Fue entendiendo esto cuando empecé a entender por qué simpatizaba un poco con El Cortauñas.

No nos queda otra más que esta, como bien ilustraba Der Vierde Man.

En cierto modo, era verse reflejado en un espejo. Uno sucio y distorsionado, por supuesto, uno de remaches oscuros, pero un espejo al final del día. Era ver a Verhoeven, a Peter Pank, a Eskorbuto, La Polla Records y Tu Madre es Puta («Esto no es un grupo, esto es una casa ardiendo», dirían muy acertadamente ellos), es nuestro adorado redactor y poeta macabro Francisco Santos Muñoz Rico, que con sus movidas pulp le da una patada en el culo a más de un escritor de pomposa vanguardia, son cómics de Frank Miller y Garth Ennis, llenos de tipos duros y desagradables, violentos y animales, que imparten una especie de justicia no del todo equivocada.

Me da coraje repetirme y no quiero que os quedéis con la reflexión de siempre, hoy miremos todavía más profundo en el abismo. Verhoeven se lamentaba en una entrevista hace no mucho de que «los jóvenes habían perdido el sentido de la ironía». Supongo que es por lo que a la gente Woody Allen ya no le hace gracia. O qué coño sabré yo, soy un barbudo cualquiera gritando en el desierto que es internet. El punto aquí es no perder nunca esa ironía, el ser capaz de reírte de todo. De ese modo, tal vez podamos igualar las cosas y aprendamos que, tras lo obvio, siempre hay mucho más donde sacar. Que tras un panfleto pulp hiperviolento, tal vez haya verdadera profundidad narrativa, mensaje relevante y crítica social. Que, quizás, un poco de violencia de vez en cuando nos afile algo los sentidos y nos arranque de este corporativismo artístico (vamos a llamarlo artístico por mera convención social, ¿de acuerdo?) en el que nos vemos atrapados.

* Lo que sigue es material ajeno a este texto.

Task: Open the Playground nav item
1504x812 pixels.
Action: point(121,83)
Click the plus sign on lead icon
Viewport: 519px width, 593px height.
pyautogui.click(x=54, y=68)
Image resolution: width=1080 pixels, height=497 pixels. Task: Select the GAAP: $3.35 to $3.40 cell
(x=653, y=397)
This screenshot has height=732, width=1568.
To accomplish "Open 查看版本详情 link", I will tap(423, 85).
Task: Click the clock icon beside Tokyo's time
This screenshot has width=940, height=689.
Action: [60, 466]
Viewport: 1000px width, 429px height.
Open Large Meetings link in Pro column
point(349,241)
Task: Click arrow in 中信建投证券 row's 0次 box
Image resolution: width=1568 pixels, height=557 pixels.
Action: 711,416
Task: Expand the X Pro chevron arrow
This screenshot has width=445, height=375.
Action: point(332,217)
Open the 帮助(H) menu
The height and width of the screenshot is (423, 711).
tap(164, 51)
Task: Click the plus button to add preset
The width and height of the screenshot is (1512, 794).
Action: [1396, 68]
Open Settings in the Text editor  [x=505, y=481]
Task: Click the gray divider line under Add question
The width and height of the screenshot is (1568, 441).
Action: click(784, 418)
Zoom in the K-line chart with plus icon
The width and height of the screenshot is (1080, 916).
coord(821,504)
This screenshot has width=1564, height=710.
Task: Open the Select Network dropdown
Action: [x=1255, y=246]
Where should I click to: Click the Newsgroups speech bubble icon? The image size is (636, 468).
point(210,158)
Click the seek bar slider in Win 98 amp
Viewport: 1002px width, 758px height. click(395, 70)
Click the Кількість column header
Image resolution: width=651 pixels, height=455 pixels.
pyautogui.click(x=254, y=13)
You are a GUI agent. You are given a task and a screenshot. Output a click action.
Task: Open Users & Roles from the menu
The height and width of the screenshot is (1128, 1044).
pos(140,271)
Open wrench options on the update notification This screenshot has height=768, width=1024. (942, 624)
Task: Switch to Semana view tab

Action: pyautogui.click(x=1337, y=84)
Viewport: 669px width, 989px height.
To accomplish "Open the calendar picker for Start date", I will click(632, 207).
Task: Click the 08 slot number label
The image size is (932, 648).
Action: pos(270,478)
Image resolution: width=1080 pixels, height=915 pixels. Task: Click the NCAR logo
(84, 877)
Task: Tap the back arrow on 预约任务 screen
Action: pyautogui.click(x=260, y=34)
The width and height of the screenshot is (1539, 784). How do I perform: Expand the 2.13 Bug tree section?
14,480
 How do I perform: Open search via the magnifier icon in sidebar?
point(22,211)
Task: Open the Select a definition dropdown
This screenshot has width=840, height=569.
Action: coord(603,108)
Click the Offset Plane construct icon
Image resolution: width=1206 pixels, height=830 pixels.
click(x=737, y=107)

No perdamos esa ironía y aprendamos a disfrutar y mirar más allá del disfrute. Igual, así entendemos de qué va el arte de una puta vez.

Va de toda la profundidad que el disfrute es capaz de arrastrar, joder. Aunque nos lleve por sitios escabrosos o nos haga replantearnos cosas.

Disfrute y pocos tapujos, eso es ser un macarra y por eso mola tanto, joder.